Records from a data source
┏━━
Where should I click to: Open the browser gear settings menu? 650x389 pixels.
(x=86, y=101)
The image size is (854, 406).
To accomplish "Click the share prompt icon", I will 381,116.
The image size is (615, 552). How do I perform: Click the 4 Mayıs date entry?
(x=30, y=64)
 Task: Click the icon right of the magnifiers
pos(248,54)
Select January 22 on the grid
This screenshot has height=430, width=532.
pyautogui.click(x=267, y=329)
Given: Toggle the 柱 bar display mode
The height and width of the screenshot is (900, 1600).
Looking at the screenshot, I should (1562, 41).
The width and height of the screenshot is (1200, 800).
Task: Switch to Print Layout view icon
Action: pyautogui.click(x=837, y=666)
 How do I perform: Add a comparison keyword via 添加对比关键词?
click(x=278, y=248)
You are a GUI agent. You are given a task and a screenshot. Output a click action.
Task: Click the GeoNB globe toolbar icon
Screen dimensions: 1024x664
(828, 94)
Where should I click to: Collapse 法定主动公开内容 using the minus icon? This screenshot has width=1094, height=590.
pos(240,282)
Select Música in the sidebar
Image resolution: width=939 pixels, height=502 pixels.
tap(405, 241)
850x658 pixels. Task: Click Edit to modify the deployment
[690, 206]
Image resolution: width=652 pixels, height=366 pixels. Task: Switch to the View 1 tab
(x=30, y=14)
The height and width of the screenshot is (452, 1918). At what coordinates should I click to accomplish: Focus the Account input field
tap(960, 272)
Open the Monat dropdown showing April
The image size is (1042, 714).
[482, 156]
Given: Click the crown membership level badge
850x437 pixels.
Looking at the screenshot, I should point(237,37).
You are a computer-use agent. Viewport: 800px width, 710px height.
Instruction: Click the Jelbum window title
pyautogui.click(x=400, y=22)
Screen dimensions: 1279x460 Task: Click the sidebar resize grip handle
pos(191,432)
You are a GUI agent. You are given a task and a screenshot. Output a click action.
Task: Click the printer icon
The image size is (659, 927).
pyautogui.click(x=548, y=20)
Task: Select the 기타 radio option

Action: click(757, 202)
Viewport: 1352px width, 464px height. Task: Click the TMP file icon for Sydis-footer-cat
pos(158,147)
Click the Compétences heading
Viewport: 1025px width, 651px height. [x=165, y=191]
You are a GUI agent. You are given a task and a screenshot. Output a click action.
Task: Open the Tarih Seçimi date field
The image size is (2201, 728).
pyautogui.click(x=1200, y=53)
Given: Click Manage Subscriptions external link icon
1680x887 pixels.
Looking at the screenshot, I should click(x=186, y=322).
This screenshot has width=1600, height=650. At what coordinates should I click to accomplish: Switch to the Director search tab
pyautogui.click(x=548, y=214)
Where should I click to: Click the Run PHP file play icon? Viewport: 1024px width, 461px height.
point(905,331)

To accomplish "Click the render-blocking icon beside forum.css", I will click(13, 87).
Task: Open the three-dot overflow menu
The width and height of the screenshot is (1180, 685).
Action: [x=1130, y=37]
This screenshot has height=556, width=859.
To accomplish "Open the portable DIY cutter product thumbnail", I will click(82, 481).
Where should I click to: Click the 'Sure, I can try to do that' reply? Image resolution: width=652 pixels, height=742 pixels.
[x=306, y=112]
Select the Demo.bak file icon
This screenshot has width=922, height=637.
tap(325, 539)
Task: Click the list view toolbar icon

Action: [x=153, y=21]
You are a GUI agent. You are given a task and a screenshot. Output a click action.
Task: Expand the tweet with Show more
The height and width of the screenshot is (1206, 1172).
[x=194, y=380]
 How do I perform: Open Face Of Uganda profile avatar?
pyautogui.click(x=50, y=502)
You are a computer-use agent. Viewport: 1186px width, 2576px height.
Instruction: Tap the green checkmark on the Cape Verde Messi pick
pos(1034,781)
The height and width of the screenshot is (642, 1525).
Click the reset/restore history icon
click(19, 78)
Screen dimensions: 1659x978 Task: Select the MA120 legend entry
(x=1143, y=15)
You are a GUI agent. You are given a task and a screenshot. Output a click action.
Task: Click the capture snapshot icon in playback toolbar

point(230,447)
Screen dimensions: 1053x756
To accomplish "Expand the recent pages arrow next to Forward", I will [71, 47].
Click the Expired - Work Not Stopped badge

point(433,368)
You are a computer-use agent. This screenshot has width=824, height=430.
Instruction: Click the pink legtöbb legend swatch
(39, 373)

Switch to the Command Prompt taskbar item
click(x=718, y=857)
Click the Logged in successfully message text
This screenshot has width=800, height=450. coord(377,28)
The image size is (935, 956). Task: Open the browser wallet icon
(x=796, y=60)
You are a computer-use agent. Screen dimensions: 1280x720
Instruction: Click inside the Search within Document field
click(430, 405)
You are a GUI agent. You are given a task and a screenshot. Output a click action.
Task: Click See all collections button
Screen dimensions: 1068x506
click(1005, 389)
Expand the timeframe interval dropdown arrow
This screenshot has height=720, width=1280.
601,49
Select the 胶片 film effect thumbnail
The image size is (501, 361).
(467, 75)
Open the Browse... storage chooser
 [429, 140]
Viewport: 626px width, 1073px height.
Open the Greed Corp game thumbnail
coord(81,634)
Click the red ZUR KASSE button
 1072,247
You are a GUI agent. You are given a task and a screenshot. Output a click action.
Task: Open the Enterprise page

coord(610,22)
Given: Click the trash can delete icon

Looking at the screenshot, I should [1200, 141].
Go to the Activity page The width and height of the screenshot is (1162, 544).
┗━━
→ Work to complete: If a line in the data holds the string "computer", copy that line.

→ Task output:
You are a computer-use agent. Viewport: 800px width, 710px height.
You are a computer-use agent. Viewport: 1186px width, 2576px height.
You are a computer-use agent. This screenshot has width=824, height=430.
You are a computer-use agent. Screen dimensions: 1280x720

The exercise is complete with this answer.